(Lukas 5: 27-32)
Di dalam bagian ini Lukas menuliskan pertentangan dengan orang Farisi yang makin lama makin besar. Lukas coba bagikan di dalam tulisannya bagaimana Kristus menolong orang, mengasihi orang, membagikan berkat begitu limpah dan orang Farisi selalu kritik hanya karena hal-hal remeh yang mereka anggap sebagai hal yang besar. Ini semua adalah satu pengajaran yang perlu kita pikirkan sekarang. Saudara mempunyai pengertian mengenai mana yang esensial dan mana yang tidak, ini akan membuat Saudara bijaksana. Orang yang tahu mana yang utama dan tidak, itu adalah orang bijaksana. Orang yang tidak bijak akan membuat yang kurang utama menjadi paling penting, yang paling penting jadi dilupakan. Orang Farisi sebenarnya adalah orang-orang yang begitu gigih di dalam mempertahankan kesucian. Waktu pemimpin-pemimpin dari dinasti Hasmonean, keturunan Yudas Makabeus, mereka mulai kompromi, mulai ikat janji politik dengan orang Makedonia, mulai terima relasi kerja sama dengan orang Roma, ini membuat orang Farisi marah. Mereka mengatakan “mari kembali ke ajaran Alkitab, kita mesti berdiri sendiri tidak kerja sama dengan bangsa mana pun”. Maka mereka memisahkan diri, lalu mereka menjadi gerakan yang memurnikan, menguduskan kembali umat Tuhan. Tapi ada satu masa di mana mereka menjadi parta politik, ini partai politik punya pengaruh besar kepada masyarakat. Lalu ada partai lain yaitu Saduki, karena Saduki punya pengaruh begitu besar kepada golongan elit. Yang satu masyarakat awam, satunya golongan elit. Jadi orang Farisi grass root, orang Saduki orang-orang intelektual, orang penting.
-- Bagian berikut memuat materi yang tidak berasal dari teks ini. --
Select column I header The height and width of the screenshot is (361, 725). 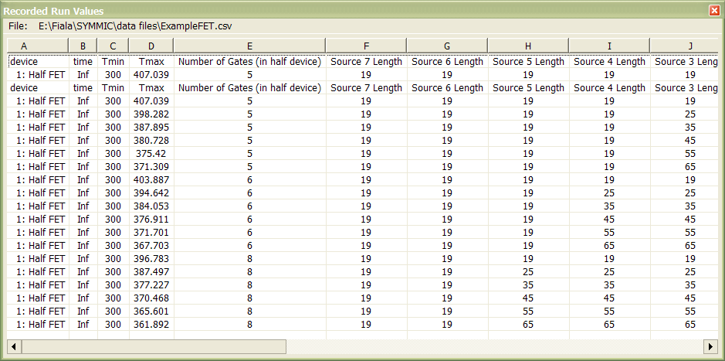[609, 46]

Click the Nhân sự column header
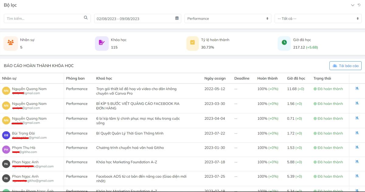(x=9, y=78)
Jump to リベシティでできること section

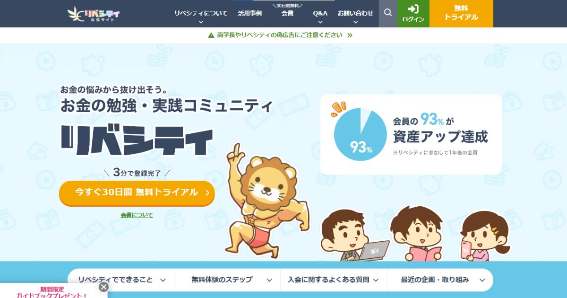(x=121, y=280)
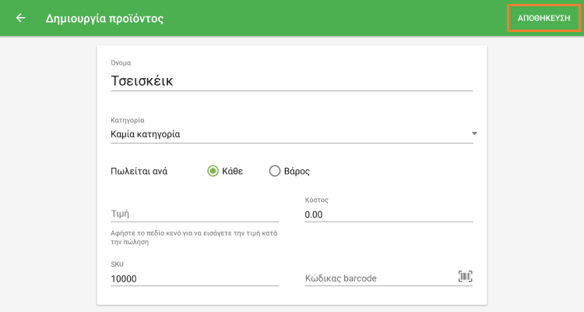The image size is (584, 312).
Task: Focus the Όνομα field containing Τσεισκέικ
Action: (292, 80)
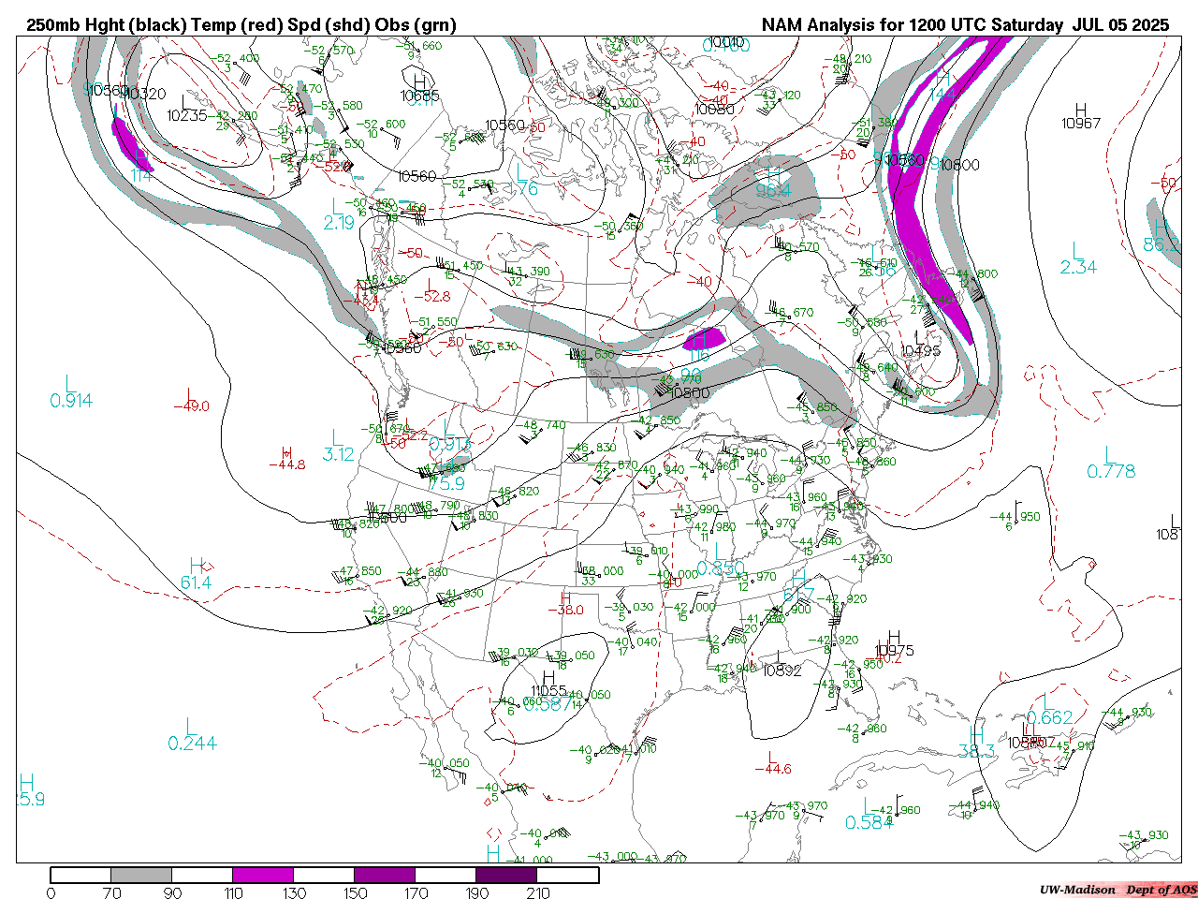This screenshot has height=899, width=1198.
Task: Click the cyan L marker labeled 3.12
Action: click(337, 437)
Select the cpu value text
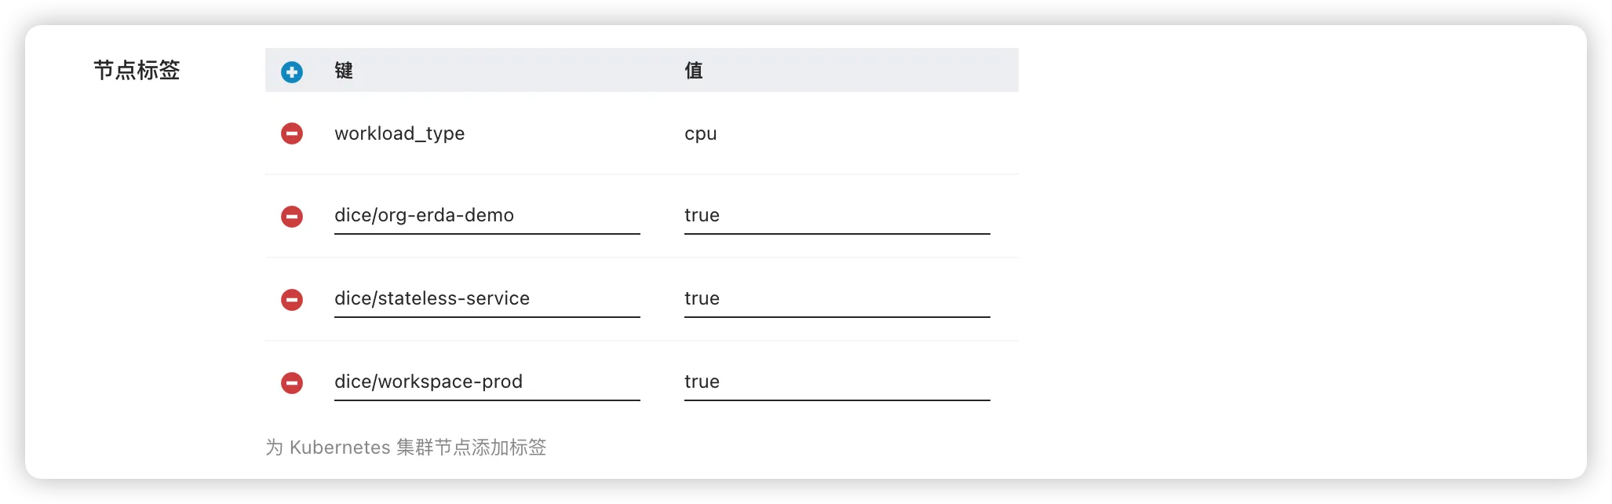The width and height of the screenshot is (1612, 504). [700, 133]
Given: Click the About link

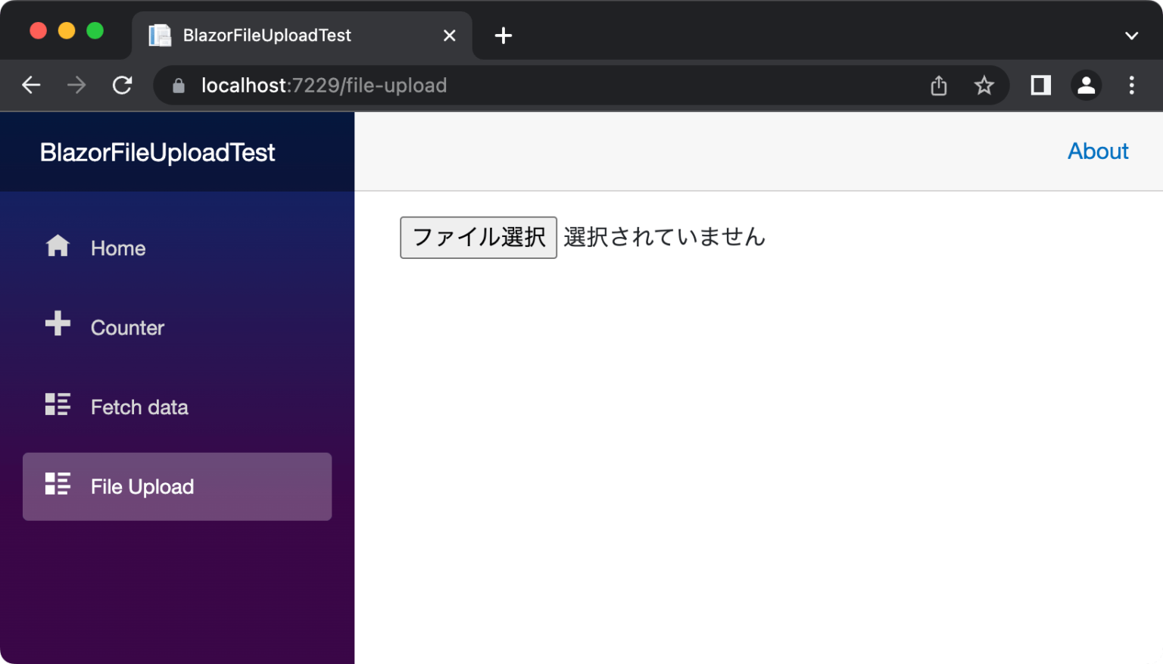Looking at the screenshot, I should (x=1098, y=151).
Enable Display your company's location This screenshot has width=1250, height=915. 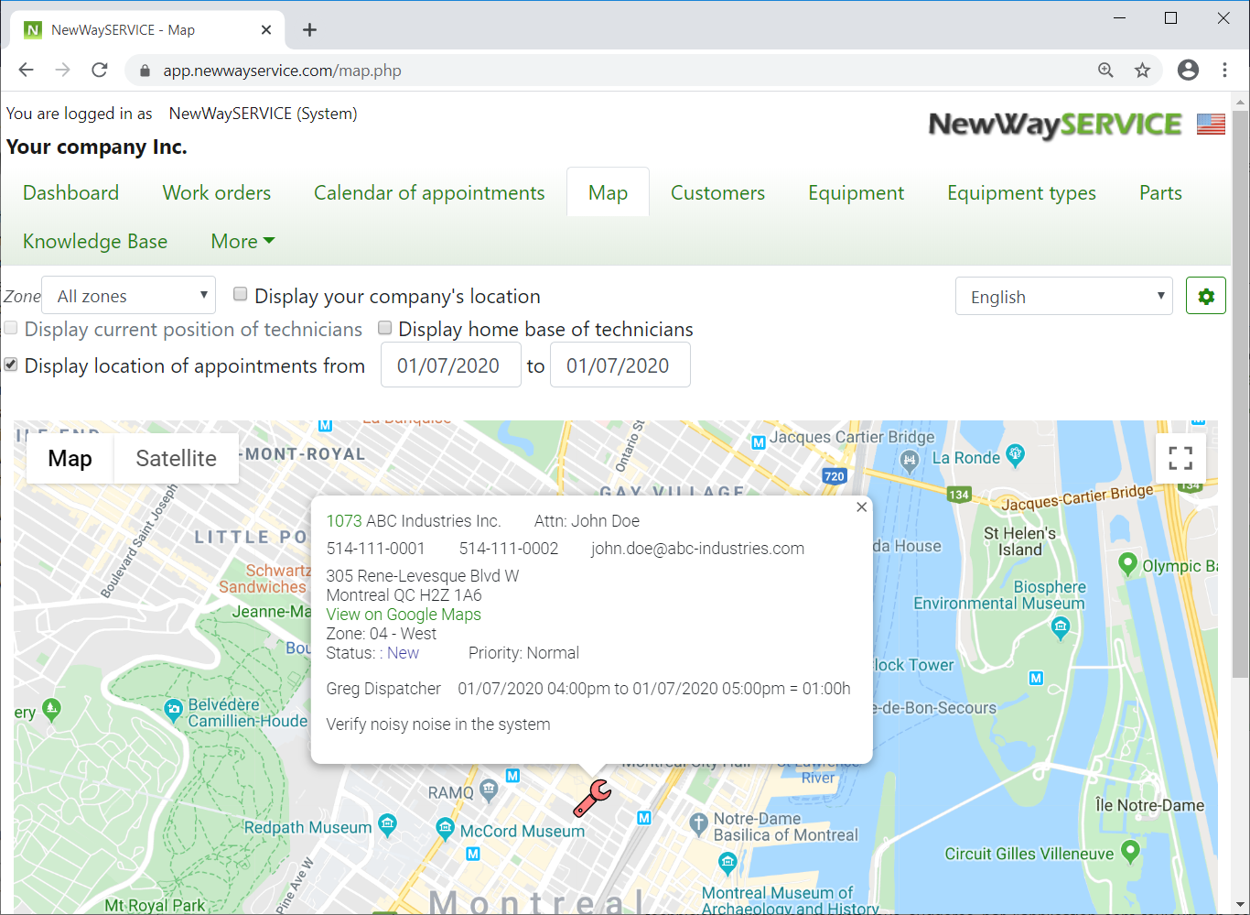[x=240, y=293]
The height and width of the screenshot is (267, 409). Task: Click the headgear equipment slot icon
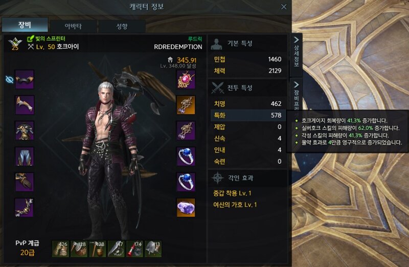pyautogui.click(x=24, y=79)
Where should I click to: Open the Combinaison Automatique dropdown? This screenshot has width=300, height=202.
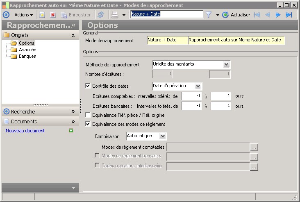pyautogui.click(x=163, y=136)
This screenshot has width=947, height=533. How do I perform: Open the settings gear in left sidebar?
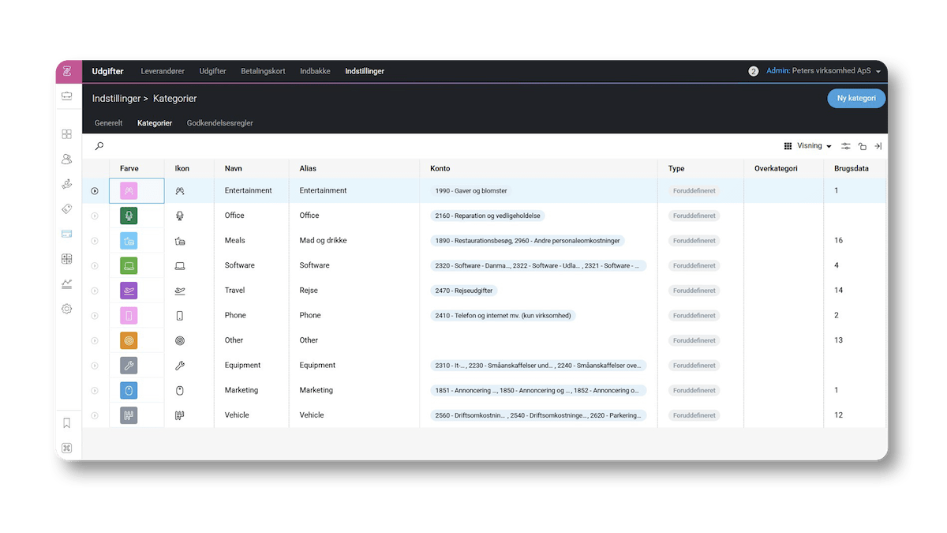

Ketika mereka menjadi partai, mereka anti satu sama lain, mereka berantem, mereka berkelahi, setiap pertemuan pasti berdebat antara Farisi dan Saduki. Kita harus mengerti mengapa, kalau tidak kita akan menjadi orang yang melakukan tanpa tahu mengapa, lalu membakukan. Setelah dibuat menjadi baku, kita mulai menghakimi siapa yang tidak ikut cara ini adalah bidat, inilah orang Farisi. Maka mereka menjadi ketat di dalam tindakan luar, di dalam kebiasaan beribadah dan mereka menghakimi orang berdasarkan kebiasaan mereka. Maka waktu Tuhan Yesus lihat orang pemungut cukai ini, lalu Dia selamatkan, Dia mengatakan “ikutlah Aku”, pemimpin kelompok Farisi begitu marah, lalu dia tolak, dia protes “ini seharusnya tidak terjadi, karena orang suci seperti kita tidak boleh bergaul dengan orang berdosa seperti mereka”. Ini yang menjadi keberatan mereka dan mereka selalu memakai standar yang begitu sempit untuk menghakimi orang lain. Hati-hati, kita tidak mau menjadi orang seperti itu, ketika Kekristenan kita hanya tindakan luar yang kosong, tindakan luar yang kita bakukan, ini menjadi Kekristenan yang sangat bahaya. Itu semuanya ditolak oleh Tuhan Yesus, maka ada hal-hal yang Kristus kerjakan sengaja untuk memprovokasi mereka. Ini satu tafsiran yang menarik dari Herman Ridderbos, dia membahas Yohanes dan mengatakan beberapa hal Kristus kerjakan untuk provokasi mereka, sengaja. Misalnya orang lumpuh disembuhkan, Yesus mengatakan “ambil tempat tidurmu dan berjalan”, di hari Sabat. Maka pada bagian ini pun orang Farisi menjadi objek sindiran dari Lukas dengan menggambarkan peristiwa ini dengan jelas. Di dalam ayat 27 dikatakan “Yesus pergi keluar, Ia melihat seorang pemungut cukai yang bernama Lewi sedang duduk di rumah cukai. Yesus berkata kepadanya ikutlah Aku”. Salah satu ciri dari Lukas adalah menggambarkan Yesus waktu mengajak murid memakai momen kejutan luar biasa. Lukas langsung sorot momen mengejutkan di mana Yesus tiba-tiba datang dan mengatakan “ikutlah Aku”, tidak ada perkataan pendahuluan. Dan sekarang Yesus lakukan hal yang sama, sedang berjalan di depan rumah, ada seorang pemungut cukai sedang hitung uang di tempatnya dia, Yesus berpaling tanpa basa-basi langsung mengatakan “ikutlah Aku”. Ini menunjukan otoritas Yesus.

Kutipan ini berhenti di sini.